From the data, copy out every line in which the word "computer" appears.
-.-.-
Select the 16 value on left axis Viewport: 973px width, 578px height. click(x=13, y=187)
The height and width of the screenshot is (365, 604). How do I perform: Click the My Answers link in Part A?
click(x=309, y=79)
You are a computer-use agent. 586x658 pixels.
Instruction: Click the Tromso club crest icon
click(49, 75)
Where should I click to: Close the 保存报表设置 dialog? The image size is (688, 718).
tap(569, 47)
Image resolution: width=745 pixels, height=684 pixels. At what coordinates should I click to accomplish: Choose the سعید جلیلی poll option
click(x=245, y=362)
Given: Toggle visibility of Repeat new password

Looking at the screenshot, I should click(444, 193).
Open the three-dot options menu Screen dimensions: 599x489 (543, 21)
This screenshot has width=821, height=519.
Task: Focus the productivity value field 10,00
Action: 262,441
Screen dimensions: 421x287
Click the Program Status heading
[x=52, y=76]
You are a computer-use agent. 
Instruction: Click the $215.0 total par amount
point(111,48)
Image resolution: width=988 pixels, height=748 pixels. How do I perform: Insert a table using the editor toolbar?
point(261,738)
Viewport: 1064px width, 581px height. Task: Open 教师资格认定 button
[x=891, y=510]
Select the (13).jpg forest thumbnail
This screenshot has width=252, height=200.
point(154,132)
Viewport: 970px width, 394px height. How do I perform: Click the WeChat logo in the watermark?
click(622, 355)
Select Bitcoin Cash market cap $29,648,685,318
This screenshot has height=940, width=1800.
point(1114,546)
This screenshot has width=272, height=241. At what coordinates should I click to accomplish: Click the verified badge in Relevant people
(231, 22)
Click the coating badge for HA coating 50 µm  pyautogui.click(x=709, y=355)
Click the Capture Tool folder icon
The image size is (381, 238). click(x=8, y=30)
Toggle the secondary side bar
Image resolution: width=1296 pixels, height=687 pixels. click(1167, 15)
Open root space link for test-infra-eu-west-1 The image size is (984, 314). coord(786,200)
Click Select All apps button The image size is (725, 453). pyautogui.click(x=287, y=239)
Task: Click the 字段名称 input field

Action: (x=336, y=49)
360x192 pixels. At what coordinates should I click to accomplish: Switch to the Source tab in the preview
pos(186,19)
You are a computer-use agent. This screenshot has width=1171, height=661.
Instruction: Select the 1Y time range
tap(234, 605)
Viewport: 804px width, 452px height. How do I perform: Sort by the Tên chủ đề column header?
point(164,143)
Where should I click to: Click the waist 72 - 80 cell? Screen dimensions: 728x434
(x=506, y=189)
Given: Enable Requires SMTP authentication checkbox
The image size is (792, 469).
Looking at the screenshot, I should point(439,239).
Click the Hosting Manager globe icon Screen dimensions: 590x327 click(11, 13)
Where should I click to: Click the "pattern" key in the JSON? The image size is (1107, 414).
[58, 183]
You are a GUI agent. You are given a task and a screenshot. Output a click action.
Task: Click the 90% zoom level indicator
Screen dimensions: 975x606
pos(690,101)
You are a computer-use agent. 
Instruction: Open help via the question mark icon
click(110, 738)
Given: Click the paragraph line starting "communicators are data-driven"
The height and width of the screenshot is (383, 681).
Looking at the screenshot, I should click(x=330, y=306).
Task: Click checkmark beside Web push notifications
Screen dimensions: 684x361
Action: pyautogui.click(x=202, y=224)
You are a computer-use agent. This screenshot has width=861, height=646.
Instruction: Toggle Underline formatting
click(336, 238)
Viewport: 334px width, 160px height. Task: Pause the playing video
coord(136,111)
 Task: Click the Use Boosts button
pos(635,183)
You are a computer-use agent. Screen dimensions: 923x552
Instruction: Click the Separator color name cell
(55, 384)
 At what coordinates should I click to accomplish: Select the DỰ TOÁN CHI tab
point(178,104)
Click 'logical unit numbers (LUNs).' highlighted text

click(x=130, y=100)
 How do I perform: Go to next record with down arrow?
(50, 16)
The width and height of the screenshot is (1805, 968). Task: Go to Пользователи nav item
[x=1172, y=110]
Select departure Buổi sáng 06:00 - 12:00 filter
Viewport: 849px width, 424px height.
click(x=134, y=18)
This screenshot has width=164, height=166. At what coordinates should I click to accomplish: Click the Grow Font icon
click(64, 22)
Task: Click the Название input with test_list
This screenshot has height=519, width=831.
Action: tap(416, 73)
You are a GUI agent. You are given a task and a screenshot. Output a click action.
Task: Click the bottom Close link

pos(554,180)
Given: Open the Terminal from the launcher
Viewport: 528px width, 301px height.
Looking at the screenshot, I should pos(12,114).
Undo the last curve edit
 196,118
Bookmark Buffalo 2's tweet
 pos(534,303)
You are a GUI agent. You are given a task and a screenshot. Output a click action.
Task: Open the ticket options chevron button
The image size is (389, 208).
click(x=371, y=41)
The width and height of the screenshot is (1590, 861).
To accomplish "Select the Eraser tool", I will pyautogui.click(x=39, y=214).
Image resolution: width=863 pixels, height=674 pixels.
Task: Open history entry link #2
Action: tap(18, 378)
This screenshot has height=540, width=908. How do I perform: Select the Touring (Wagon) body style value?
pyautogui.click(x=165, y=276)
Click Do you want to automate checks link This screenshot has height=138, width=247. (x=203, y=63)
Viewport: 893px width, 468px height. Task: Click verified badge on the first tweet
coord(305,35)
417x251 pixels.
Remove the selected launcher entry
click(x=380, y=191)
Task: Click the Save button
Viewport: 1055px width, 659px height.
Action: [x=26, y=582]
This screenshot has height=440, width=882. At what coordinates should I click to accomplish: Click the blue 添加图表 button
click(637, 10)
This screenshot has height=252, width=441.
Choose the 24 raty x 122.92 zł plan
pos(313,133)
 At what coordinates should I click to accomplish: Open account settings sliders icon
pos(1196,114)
-.-.-
**FINAL ANSWER**
You are a computer-use agent. 586x658 pixels.
You are a computer-use agent. 
You are a computer-use agent. This screenshot has width=1171, height=661.
You are a computer-use agent. 
You are a computer-use agent. This screenshot has width=861, height=646.
You are a computer-use agent. Screen dimensions: 923x552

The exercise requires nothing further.